Write the data out again exactly and in full.

------

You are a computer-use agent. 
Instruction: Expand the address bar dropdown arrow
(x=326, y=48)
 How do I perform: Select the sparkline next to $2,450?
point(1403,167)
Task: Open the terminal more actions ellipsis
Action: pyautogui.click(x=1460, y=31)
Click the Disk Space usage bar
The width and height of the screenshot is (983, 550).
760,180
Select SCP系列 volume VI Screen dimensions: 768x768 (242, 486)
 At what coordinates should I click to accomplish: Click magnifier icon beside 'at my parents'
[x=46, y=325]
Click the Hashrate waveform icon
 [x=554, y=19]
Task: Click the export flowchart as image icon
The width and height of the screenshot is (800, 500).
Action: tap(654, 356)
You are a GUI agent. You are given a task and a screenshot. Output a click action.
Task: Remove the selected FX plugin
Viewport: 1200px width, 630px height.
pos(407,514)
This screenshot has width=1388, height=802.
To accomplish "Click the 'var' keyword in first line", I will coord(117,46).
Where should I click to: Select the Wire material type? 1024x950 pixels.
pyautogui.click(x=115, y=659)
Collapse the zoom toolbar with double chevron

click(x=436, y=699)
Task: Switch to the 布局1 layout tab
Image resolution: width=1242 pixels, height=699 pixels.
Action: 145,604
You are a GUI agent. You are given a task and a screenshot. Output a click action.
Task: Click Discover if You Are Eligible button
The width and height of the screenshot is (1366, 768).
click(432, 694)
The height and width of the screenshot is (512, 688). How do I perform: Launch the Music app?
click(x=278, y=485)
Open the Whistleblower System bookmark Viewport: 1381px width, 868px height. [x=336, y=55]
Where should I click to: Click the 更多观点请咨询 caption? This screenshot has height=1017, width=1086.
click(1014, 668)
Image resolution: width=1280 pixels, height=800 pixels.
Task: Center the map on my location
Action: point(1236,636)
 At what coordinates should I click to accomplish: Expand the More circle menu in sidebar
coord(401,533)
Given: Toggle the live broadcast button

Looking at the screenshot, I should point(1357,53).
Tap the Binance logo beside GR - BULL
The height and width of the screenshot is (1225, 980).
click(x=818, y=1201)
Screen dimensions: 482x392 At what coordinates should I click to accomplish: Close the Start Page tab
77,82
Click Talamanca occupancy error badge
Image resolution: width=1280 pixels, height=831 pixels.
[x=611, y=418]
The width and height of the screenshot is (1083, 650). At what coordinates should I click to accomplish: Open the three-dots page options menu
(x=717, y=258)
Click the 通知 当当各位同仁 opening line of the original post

------

**Task output**
You are a computer-use agent. 
Instruction: Expand the address bar dropdown arrow
(x=326, y=48)
 How do I perform: Select the sparkline next to $2,450?
point(1403,167)
Task: Open the terminal more actions ellipsis
Action: pyautogui.click(x=1460, y=31)
Click the Disk Space usage bar
The width and height of the screenshot is (983, 550).
760,180
Select SCP系列 volume VI Screen dimensions: 768x768 (242, 486)
 At what coordinates should I click to accomplish: Click magnifier icon beside 'at my parents'
[x=46, y=325]
Click the Hashrate waveform icon
 [x=554, y=19]
Task: Click the export flowchart as image icon
The width and height of the screenshot is (800, 500).
Action: tap(654, 356)
You are a GUI agent. You are given a task and a screenshot. Output a click action.
Task: Remove the selected FX plugin
Viewport: 1200px width, 630px height.
pos(407,514)
This screenshot has width=1388, height=802.
To accomplish "Click the 'var' keyword in first line", I will coord(117,46).
Where should I click to: Select the Wire material type? 1024x950 pixels.
pyautogui.click(x=115, y=659)
Collapse the zoom toolbar with double chevron

click(x=436, y=699)
Task: Switch to the 布局1 layout tab
Image resolution: width=1242 pixels, height=699 pixels.
Action: 145,604
You are a GUI agent. You are given a task and a screenshot. Output a click action.
Task: Click Discover if You Are Eligible button
The width and height of the screenshot is (1366, 768).
click(432, 694)
The height and width of the screenshot is (512, 688). How do I perform: Launch the Music app?
click(x=278, y=485)
Open the Whistleblower System bookmark Viewport: 1381px width, 868px height. [x=336, y=55]
Where should I click to: Click the 更多观点请咨询 caption? This screenshot has height=1017, width=1086.
click(1014, 668)
Image resolution: width=1280 pixels, height=800 pixels.
Task: Center the map on my location
Action: point(1236,636)
 At what coordinates should I click to accomplish: Expand the More circle menu in sidebar
coord(401,533)
Given: Toggle the live broadcast button

Looking at the screenshot, I should point(1357,53).
Tap the Binance logo beside GR - BULL
The height and width of the screenshot is (1225, 980).
click(x=818, y=1201)
Screen dimensions: 482x392 At what coordinates should I click to accomplish: Close the Start Page tab
77,82
Click Talamanca occupancy error badge
Image resolution: width=1280 pixels, height=831 pixels.
[x=611, y=418]
The width and height of the screenshot is (1083, 650). At what coordinates should I click to accomplish: Open the three-dots page options menu
(x=717, y=258)
Click the 通知 当当各位同仁 opening line of the original post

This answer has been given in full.